Field Trip: Venice Biennale, Arsenale

by HG Masters

Views of the Arsenale

The art world’s largest international festival, the 55th edition of the Venice Biennale opened to the public on June 1 at the east end of the Italian island-city. This year’s curator Massimiliano Gioni named his edition “The Encyclopedic Palace,” after a design by the self-taught Italian-American artist Marino Auriti for a 700-meter-tall building that would house all of the world’s knowledge. Following in Auriti’s path, Gioni selected a wide range of quixotic and eccentric projects—many of them by amateur or folk artists—to display in his curated exhibition in the Arsenale and in Giardini. Many of the national pavilions, on the grounds of the Arsenale (a former shipyard) and the nearby Giardini (a leafy park with large exhibition halls owned by individual nations), followed Gioni’s themes, about “desire to see and know everything,” and the “point at which this desire becomes an obsession,” the reconciliation of the individual and the subjective, and the constant overwhelming flow of visual information. Here’s a first look at the works in the Arsenale.

■ **PROMPT 1**
Copy these entries word for word, starting at the line containing "Where should I click to: Click the search" and ending after the line containing "coord(377,531)".

■ **RECORDED INFORMATION**
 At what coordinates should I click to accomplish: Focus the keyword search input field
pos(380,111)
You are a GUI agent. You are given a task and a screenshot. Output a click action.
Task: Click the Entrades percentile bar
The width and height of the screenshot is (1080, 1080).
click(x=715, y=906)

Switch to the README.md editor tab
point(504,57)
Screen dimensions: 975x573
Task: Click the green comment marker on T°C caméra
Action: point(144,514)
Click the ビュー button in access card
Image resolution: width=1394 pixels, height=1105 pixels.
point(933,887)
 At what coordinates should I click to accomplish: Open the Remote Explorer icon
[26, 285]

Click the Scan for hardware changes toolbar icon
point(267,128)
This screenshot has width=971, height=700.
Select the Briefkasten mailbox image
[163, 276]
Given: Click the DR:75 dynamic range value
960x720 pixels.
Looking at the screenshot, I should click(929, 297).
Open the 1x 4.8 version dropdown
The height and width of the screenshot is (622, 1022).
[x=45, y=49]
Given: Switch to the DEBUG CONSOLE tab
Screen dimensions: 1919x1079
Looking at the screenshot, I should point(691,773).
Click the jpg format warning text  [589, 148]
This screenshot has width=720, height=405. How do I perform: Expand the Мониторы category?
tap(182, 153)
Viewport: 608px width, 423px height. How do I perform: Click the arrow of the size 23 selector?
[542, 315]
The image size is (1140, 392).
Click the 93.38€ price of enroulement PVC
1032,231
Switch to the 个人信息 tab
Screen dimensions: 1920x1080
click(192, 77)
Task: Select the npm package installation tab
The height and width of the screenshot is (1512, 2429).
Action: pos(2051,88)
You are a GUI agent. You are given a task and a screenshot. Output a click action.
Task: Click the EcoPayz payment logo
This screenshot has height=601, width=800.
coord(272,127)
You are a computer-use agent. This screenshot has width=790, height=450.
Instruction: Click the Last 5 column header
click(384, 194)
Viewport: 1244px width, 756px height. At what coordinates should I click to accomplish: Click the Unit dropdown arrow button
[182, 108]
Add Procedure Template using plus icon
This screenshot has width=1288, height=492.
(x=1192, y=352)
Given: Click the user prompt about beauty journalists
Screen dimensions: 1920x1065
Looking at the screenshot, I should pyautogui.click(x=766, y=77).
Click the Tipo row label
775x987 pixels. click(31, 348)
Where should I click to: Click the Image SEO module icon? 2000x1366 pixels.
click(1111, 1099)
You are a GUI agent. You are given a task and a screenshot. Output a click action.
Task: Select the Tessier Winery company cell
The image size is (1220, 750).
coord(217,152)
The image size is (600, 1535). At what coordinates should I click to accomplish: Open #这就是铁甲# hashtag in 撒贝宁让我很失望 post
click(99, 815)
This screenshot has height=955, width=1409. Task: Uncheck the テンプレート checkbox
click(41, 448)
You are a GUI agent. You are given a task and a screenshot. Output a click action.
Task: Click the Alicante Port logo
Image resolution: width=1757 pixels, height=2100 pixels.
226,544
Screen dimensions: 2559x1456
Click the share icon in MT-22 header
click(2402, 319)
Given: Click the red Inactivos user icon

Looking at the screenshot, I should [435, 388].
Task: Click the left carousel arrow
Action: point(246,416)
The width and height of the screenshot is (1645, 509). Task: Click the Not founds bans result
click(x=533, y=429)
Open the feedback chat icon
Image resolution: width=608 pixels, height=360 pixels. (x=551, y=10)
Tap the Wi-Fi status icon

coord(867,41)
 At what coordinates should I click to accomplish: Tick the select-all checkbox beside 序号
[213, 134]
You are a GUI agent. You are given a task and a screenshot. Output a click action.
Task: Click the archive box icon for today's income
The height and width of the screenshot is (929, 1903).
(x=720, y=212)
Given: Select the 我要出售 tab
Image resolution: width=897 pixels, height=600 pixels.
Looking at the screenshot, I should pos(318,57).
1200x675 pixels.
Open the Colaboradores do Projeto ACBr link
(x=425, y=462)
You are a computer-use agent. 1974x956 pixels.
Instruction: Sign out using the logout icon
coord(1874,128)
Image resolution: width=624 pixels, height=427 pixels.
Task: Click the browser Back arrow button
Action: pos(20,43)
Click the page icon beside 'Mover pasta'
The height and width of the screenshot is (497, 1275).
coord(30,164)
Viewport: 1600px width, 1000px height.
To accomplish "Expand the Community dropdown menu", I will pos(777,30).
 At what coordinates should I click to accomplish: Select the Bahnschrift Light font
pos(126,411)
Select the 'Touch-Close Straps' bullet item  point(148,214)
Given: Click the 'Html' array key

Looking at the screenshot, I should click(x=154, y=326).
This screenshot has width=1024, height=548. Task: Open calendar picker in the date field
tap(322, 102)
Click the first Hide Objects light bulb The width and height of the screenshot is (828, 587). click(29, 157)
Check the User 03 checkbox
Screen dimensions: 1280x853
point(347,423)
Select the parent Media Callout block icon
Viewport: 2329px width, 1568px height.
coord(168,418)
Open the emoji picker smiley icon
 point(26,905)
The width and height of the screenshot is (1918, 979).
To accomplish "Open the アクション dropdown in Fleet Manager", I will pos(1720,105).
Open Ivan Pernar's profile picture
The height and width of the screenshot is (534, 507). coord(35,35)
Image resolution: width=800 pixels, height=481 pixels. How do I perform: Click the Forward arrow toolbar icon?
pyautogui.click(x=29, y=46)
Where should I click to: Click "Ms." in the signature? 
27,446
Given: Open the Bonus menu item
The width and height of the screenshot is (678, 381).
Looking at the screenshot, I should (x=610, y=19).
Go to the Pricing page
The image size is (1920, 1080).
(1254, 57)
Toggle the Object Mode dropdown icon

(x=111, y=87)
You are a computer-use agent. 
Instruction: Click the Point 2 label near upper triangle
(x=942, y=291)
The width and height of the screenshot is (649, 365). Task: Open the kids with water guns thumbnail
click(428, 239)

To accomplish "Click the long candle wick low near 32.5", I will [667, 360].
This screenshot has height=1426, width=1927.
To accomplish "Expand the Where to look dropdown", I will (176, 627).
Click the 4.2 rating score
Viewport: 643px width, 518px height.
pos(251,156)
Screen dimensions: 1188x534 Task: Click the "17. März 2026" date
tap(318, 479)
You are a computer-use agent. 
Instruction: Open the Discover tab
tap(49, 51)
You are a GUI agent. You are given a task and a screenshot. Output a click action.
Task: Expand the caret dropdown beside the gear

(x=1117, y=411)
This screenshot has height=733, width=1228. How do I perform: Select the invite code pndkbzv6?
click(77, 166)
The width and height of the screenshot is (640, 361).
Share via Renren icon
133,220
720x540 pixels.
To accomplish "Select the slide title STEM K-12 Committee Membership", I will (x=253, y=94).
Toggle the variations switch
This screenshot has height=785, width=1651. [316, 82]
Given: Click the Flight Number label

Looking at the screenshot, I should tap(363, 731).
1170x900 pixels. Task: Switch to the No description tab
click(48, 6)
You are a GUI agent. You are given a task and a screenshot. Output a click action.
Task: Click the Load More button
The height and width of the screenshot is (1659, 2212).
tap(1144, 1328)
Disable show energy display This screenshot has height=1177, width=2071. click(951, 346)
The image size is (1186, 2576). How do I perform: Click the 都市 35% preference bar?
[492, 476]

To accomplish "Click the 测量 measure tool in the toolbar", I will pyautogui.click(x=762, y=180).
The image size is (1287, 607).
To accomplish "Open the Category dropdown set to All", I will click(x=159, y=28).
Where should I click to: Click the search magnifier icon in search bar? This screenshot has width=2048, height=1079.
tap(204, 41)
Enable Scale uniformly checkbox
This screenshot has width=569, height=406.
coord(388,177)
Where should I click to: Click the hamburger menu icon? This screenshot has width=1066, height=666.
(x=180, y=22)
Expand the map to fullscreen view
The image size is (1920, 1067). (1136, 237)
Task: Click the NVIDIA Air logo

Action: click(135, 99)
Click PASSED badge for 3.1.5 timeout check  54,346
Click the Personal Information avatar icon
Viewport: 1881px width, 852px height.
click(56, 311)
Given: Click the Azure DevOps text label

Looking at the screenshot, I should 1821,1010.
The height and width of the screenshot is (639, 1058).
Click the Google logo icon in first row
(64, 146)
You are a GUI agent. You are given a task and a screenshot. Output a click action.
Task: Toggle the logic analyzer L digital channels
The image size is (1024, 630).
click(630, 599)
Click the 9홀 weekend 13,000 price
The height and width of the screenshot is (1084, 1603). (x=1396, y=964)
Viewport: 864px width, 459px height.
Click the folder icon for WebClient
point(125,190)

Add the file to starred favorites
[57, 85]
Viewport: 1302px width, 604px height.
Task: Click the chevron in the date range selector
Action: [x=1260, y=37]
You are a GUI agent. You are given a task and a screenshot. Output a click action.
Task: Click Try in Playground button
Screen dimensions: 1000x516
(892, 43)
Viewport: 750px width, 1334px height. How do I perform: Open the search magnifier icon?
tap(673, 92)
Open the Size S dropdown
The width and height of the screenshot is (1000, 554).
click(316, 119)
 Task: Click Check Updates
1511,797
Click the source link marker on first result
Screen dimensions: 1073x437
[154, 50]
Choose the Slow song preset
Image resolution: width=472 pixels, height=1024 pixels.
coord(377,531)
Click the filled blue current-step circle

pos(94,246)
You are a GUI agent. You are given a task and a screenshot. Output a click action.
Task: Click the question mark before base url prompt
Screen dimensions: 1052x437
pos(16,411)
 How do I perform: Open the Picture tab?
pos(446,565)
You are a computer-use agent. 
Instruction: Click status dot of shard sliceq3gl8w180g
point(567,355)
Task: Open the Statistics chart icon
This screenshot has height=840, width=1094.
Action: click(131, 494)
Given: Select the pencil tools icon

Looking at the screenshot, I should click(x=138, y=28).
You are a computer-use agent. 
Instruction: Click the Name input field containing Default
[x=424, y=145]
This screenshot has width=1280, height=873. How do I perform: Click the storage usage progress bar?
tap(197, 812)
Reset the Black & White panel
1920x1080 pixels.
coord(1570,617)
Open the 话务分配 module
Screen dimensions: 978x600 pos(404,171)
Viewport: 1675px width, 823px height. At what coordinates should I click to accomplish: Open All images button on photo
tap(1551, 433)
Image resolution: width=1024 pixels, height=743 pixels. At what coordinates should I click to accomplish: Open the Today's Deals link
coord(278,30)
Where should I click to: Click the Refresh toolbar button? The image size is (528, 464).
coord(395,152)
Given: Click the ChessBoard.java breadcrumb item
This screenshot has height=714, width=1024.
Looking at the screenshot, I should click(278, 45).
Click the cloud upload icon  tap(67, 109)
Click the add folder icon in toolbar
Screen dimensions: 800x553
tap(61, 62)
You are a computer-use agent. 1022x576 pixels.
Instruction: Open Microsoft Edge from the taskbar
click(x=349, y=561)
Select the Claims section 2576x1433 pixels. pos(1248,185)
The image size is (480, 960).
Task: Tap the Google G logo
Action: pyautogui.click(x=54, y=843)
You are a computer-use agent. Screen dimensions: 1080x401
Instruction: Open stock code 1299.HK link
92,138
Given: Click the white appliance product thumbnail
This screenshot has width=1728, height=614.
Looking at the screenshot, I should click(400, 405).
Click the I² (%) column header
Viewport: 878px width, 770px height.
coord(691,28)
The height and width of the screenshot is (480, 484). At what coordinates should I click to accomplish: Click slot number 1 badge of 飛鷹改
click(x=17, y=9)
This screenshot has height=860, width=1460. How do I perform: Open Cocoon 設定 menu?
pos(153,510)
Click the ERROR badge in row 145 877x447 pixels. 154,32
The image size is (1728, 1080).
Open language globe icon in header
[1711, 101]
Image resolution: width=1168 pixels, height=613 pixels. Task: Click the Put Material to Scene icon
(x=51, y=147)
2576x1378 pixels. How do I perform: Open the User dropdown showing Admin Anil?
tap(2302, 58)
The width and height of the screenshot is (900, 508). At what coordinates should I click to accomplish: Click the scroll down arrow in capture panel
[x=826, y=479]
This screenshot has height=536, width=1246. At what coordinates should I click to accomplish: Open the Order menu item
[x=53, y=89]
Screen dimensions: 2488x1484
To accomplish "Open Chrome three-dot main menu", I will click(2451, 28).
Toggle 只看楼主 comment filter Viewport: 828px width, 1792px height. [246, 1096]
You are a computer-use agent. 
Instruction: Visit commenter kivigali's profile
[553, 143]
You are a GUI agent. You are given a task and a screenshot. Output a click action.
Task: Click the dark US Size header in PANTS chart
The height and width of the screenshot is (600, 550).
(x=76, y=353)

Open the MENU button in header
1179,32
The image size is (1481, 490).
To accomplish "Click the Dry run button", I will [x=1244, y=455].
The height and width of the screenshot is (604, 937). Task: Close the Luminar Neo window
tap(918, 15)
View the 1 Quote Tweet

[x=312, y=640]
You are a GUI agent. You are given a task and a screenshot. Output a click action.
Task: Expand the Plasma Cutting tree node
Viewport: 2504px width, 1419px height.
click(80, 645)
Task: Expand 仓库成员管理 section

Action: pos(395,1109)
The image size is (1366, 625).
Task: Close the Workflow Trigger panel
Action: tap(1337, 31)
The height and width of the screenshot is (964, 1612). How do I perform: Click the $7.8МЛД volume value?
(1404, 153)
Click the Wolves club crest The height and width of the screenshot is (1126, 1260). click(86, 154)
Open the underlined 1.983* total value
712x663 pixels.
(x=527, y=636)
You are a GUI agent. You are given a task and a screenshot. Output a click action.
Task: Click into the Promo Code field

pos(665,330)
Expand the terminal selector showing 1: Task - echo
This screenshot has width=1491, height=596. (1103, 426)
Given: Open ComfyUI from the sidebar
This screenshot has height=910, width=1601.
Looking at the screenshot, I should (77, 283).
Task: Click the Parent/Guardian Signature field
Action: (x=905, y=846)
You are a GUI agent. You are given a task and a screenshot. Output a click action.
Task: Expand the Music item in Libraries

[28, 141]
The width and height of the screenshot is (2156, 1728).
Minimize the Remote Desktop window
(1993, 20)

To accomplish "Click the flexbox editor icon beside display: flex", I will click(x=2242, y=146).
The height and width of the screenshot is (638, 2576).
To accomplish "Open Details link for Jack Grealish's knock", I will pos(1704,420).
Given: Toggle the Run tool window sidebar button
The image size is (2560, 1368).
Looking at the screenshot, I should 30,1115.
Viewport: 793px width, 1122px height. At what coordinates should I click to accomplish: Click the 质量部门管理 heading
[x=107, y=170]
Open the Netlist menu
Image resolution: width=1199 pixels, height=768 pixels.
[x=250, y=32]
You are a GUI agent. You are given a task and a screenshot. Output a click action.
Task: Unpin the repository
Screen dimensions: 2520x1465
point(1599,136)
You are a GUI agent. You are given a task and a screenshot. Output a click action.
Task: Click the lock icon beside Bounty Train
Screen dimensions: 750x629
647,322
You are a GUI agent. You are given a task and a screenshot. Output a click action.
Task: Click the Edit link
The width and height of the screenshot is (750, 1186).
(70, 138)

■ **PROMPT 2**
Condense the paragraph of the Venice Biennale piece that begins "The art world’s largest international festival" into a short bulleted list of its main facts.

■ **CORRECT ANSWER 1**
Where should I click to: Click the search magnifier icon in search bar? This screenshot has width=2048, height=1079.
tap(204, 41)
Enable Scale uniformly checkbox
This screenshot has width=569, height=406.
coord(388,177)
Where should I click to: Click the hamburger menu icon? This screenshot has width=1066, height=666.
(x=180, y=22)
Expand the map to fullscreen view
The image size is (1920, 1067). (1136, 237)
Task: Click the NVIDIA Air logo

Action: click(135, 99)
Click PASSED badge for 3.1.5 timeout check  54,346
Click the Personal Information avatar icon
Viewport: 1881px width, 852px height.
click(56, 311)
Given: Click the Azure DevOps text label

Looking at the screenshot, I should 1821,1010.
The height and width of the screenshot is (639, 1058).
Click the Google logo icon in first row
(64, 146)
You are a GUI agent. You are given a task and a screenshot. Output a click action.
Task: Toggle the logic analyzer L digital channels
The image size is (1024, 630).
click(630, 599)
Click the 9홀 weekend 13,000 price
The height and width of the screenshot is (1084, 1603). (x=1396, y=964)
Viewport: 864px width, 459px height.
Click the folder icon for WebClient
point(125,190)

Add the file to starred favorites
[57, 85]
Viewport: 1302px width, 604px height.
Task: Click the chevron in the date range selector
Action: [x=1260, y=37]
You are a GUI agent. You are given a task and a screenshot. Output a click action.
Task: Click Try in Playground button
Screen dimensions: 1000x516
(892, 43)
Viewport: 750px width, 1334px height. How do I perform: Open the search magnifier icon?
tap(673, 92)
Open the Size S dropdown
The width and height of the screenshot is (1000, 554).
click(316, 119)
 Task: Click Check Updates
1511,797
Click the source link marker on first result
Screen dimensions: 1073x437
[154, 50]
Choose the Slow song preset
Image resolution: width=472 pixels, height=1024 pixels.
coord(377,531)

■ **CORRECT ANSWER 2**
- The 55th Venice Biennale, the art world's largest international festival, opened to the public on June 1 at the east end of Venice.
- Curator Massimiliano Gioni titled it "The Encyclopedic Palace," after self-taught Italian-American artist Marino Auriti's design for a 700-meter-tall building meant to house all of the world's knowledge.
- Gioni's exhibition in the Arsenale and Giardini featured quixotic and eccentric projects, many by amateur or folk artists.
- Many national pavilions at the Arsenale (a former shipyard) and the Giardini (a park with halls owned by individual nations) followed his themes: the desire to see and know everything, the point where that desire becomes an obsession, the reconciliation of the individual and the subjective, and the overwhelming flow of visual information.
- The piece opens with a first look at the works in the Arsenale.